ある日…
検査の結果ですが
残念なから 悪性腫瘍でした
ガンです
不安はありつつも
違う
絶対に違う
まさかガンなんかじゃないよな
違う
そう思いながら診察室へ入った自分が
すべて打ち消され
ガンです
と言われたときの気持ちは
言われた人じゃないとわからない
え? まさか…… という気持ちと
あ やっぱりか という気持ちと
がん?自分が? え?なんで?
という気持ちと
複雑に入り混じってしまって
でも ガンだとしたなら どうしたら助かるのか
自分のガンのステージは?
と、そっちも気になり
医師からの話を固唾を呑んで聞き入る事に…………
手術は?
ステージは?
どんなガン?
質問はたくさんあるのに
何から言えばいいのか 医師からの話の流れで聞こうと考えたり…………
治療方針や、入院、手術
聞かされる事はたくさんで
ガンと言われていっぱいいっぱいの頭に
これでもかと詰め込んでくるこれからの自分の身
痛かったり 悶絶してたりしてるなら
なんとかしてぇぇ!と なすがままになるけど
ちょっと胃の調子がなぁ〜 くらいで
とか、
あれ?この痛くないシコリなに?
とか
昨日まで普通に生活してたのに
今日からは ガン患者…………
それを受け入れるまでの心の葛藤は
どんな病気の時よりも辛くて 重い
すぐに入院 と言うことにもならず
家に帰り、入院の準備などをするための時間は
自分のこれまでの人生を考えたり
この先の自分の命の期限を考えたり
泣いたりして 命の大切さや
病気の重さを 思い知って
辛かったり
悲しかったり
これは 本当に 経験したことがないと この気持ちは理解できないと思う
頭の中が真っ白になって
何も考えられなくなる
私の上司も 喉頭ガン と告知された
入院し 放射線治療でガンを小さくして
それから摘出手術を施した
退院し
勤務し始めた頃 私の横にきて
二人でお店のカウンターに並んで前を見ながら
上司が言った
ステージ4だとよ……治療もな、完治は無理だって 悪化しないようにうまく付き合ってくしかないって言われてよ…………
私は
うん
うん
と聞くしかできない
でも 私にしか話さない
それは 私もガンを経験していたから。
ガンになった者にしかわからない 苦しさや辛さ
上司には こう言った
つらいよね、一番つらいのは課長だよね でもね、前にくも膜下出血やったあと、タバコやめなかったしお酒もやめなかったもんね だからそのガンは自業自得ってこともあるんだよ
もう、なったものはしゃーないんだから嘆くより闘わなきゃね
治療に疑問持ったら主治医にちゃんと言ってさ とにかく 進行止めて生きていかなきゃ!
そういうと 苦笑いを浮かべていた
3歳歳上
このときから二年後の11月
上司は 旅立った
会社として葬儀を仕切っていた常務も
部長も 私達パートも社員の人たちも
みんなが泣きに泣いた
その時 一緒に葬儀に参加していた
パートのおじさんも
去年 同じ喉頭ガンで亡くなった
私と5歳しか変わらないのに
そのおじさんもヘビースモーカーだった。
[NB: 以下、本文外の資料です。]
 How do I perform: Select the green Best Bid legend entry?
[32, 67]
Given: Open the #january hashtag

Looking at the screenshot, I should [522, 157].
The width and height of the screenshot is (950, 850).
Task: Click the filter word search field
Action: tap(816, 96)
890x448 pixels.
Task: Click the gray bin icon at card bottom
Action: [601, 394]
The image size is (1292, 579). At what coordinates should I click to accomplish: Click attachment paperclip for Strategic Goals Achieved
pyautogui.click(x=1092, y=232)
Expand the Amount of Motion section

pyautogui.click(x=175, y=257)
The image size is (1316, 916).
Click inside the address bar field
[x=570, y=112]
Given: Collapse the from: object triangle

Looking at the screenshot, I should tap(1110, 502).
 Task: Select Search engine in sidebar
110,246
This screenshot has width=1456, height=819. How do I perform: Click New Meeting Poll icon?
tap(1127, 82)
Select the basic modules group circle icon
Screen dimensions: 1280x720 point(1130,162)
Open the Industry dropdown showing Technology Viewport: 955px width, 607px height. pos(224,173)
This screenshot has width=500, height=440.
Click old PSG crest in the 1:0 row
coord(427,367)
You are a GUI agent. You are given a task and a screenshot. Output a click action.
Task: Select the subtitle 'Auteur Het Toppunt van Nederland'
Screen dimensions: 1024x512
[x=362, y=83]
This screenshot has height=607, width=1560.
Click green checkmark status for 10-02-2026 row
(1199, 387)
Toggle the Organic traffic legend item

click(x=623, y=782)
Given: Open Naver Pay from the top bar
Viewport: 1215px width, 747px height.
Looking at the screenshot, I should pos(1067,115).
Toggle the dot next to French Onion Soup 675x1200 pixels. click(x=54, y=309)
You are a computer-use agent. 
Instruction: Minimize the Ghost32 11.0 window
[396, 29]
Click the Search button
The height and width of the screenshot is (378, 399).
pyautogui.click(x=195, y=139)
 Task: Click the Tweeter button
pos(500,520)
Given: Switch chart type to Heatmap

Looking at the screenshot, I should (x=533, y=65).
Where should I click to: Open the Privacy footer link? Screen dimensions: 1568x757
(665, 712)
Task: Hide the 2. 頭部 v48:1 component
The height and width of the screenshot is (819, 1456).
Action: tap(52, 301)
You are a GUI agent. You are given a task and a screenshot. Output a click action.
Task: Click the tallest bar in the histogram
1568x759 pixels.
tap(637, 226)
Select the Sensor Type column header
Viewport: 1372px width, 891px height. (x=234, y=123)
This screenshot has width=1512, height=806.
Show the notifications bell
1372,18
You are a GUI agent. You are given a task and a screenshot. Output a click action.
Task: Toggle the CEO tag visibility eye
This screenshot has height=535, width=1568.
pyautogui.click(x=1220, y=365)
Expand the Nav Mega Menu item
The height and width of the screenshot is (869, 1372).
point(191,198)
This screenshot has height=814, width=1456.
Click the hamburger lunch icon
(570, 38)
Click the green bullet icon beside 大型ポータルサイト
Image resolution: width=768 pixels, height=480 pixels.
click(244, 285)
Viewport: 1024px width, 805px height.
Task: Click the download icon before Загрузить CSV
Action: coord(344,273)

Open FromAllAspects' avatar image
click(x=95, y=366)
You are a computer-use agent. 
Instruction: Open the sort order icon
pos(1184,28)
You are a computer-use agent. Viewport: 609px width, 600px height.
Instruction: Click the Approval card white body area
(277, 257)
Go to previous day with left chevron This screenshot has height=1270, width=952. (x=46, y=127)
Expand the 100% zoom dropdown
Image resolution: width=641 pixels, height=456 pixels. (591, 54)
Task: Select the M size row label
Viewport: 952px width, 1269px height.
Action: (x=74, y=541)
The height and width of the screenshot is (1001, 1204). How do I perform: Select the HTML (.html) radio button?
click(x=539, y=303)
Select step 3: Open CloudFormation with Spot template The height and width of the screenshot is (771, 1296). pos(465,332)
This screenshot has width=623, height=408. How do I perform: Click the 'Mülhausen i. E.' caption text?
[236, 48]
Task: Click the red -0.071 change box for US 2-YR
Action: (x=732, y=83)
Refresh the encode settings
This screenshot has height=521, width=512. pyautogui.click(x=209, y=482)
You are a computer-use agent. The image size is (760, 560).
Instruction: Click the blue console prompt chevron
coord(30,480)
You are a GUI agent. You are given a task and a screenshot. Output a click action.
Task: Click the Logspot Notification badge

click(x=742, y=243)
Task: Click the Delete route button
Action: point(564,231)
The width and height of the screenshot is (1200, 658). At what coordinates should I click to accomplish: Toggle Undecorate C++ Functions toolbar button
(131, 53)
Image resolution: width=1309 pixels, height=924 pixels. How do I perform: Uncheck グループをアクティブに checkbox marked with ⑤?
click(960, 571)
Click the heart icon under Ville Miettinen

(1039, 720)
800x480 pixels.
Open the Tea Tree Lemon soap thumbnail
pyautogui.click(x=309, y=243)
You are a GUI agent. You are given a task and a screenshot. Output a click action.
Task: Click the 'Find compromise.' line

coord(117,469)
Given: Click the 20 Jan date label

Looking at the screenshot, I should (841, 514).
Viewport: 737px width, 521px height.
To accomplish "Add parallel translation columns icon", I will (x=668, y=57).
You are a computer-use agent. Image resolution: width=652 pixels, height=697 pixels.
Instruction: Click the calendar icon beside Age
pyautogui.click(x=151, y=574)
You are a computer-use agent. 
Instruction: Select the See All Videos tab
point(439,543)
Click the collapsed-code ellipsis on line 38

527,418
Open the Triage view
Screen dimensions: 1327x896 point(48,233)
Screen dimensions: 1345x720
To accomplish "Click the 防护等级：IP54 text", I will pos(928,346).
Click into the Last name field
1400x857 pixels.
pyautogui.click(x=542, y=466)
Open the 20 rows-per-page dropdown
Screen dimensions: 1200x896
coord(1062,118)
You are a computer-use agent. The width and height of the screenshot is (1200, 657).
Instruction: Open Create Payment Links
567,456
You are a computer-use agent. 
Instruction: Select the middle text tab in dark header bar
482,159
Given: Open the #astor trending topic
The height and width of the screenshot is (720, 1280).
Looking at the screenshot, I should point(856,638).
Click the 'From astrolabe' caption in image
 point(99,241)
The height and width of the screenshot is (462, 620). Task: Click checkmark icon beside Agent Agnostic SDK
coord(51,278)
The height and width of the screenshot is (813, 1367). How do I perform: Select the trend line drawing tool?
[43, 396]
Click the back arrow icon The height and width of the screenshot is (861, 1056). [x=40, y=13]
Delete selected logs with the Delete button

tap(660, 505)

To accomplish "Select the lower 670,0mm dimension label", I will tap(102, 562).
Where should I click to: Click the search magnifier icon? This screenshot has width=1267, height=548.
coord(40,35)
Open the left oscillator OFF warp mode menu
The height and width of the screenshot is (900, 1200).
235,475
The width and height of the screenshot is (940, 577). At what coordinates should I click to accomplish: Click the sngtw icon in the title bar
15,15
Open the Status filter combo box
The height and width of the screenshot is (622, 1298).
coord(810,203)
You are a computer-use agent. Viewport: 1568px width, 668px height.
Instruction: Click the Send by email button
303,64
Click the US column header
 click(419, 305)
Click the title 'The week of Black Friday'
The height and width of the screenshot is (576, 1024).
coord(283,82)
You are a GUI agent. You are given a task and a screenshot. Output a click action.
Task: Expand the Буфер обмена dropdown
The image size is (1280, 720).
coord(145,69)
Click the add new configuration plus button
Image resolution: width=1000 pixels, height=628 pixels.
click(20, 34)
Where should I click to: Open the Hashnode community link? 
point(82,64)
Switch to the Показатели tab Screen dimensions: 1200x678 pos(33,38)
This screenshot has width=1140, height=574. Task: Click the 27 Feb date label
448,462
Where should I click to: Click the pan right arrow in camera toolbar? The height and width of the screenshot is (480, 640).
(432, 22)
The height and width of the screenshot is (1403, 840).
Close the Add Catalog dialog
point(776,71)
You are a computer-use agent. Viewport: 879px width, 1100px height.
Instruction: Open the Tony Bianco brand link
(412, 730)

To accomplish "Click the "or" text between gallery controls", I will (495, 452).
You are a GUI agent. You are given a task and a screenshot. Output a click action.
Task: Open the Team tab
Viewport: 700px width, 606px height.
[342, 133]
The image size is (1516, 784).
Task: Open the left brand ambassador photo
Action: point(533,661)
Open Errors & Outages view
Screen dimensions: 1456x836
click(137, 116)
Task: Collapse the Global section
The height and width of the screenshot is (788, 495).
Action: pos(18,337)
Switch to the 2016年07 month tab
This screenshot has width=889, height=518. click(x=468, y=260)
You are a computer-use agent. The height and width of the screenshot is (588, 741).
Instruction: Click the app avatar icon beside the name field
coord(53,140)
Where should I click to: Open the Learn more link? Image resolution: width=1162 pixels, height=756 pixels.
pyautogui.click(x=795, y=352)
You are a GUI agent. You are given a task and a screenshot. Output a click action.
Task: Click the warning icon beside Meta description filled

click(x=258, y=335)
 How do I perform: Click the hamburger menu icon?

私が何度も
たーにゃん(おじさんのあだ名)タバコやめなよ〜ガンになってからなら遅いんだよ? と言ってたのに なったらなったときだぁ!と笑っていたが
やはりなった 2020年に告知され2022年に
上司の後を追うように 旅立った
ガンは 死ぬ
ガン = 死
私も 術後13年
7月で14年目になる。
キャンデーズのスーちゃんは
16年目で転移し 亡くなっているから
私も決して 安心出来るわけじゃない
そして この不安ななんとも言えない気持ちは
ガンになった人じゃないと 理解不能だと思います。